> WRITTEN INSTRUCTION
Please copy out every item below word for word, leaving the pictures out of your answer.

> Text and item location entries

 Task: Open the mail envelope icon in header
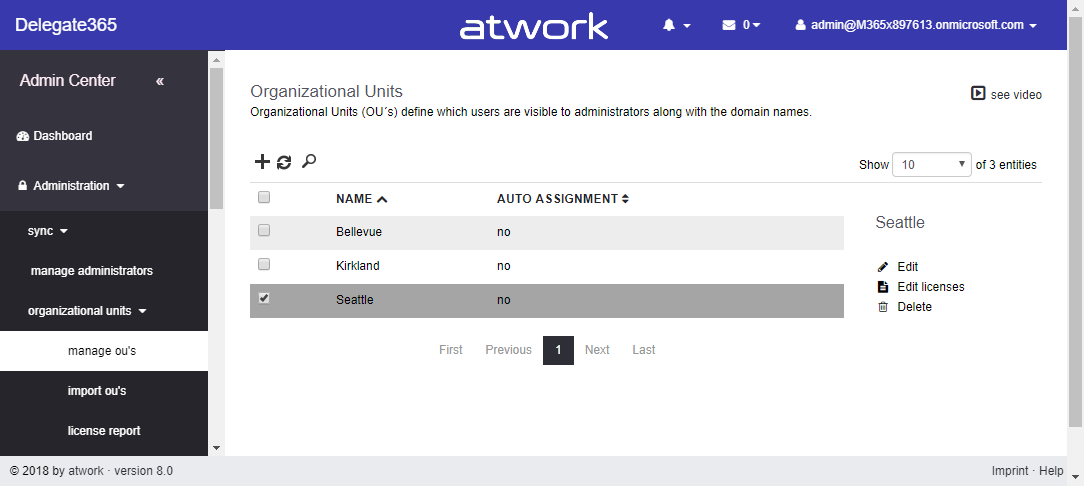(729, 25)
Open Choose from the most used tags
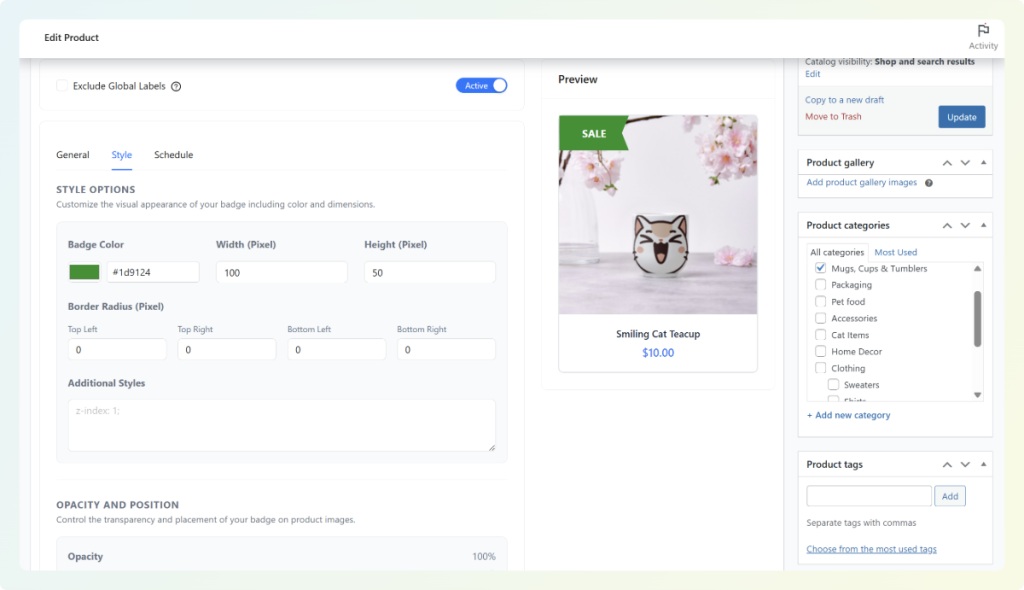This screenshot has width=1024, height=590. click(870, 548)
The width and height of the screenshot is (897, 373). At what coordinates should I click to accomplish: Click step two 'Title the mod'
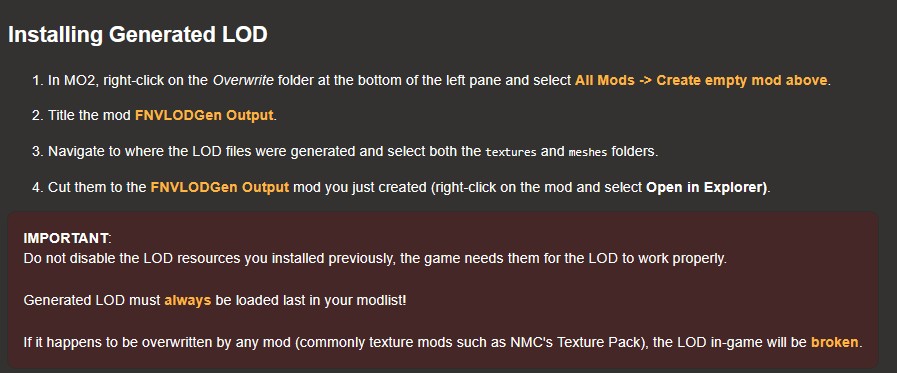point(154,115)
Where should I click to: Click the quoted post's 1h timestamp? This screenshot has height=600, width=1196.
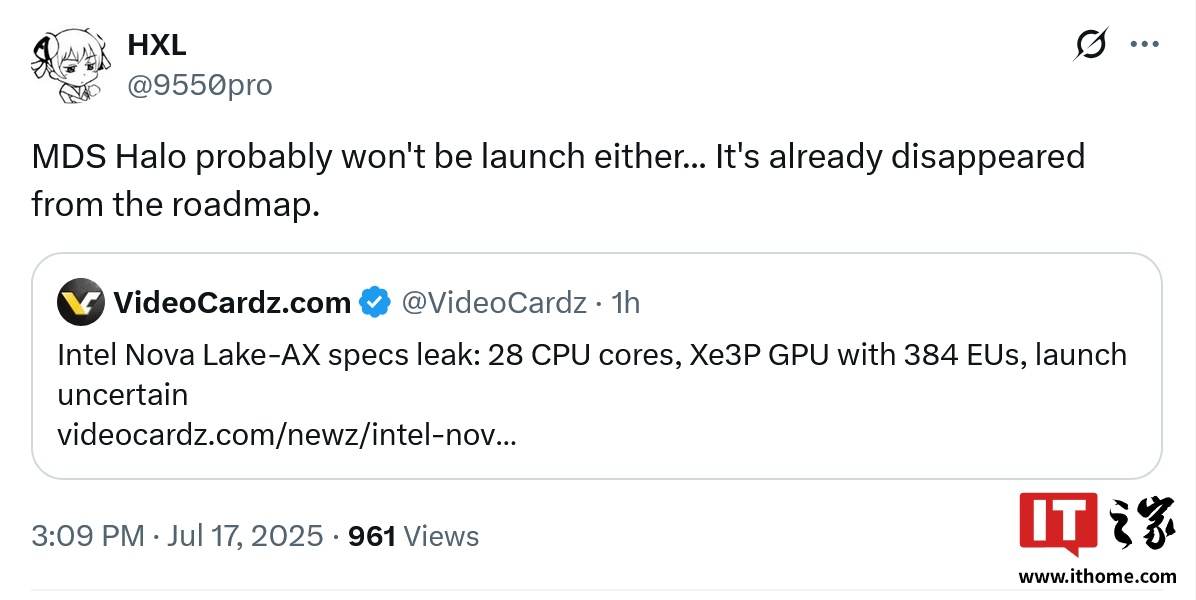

> FULL RESPONSE
 Task: Open the mail envelope icon in header
(729, 25)
Open Choose from the most used tags
This screenshot has width=1024, height=590. click(870, 548)
The width and height of the screenshot is (897, 373). At what coordinates should I click to accomplish: Click step two 'Title the mod'
point(154,115)
Where should I click to: Click the quoted post's 1h timestamp? This screenshot has height=600, width=1196.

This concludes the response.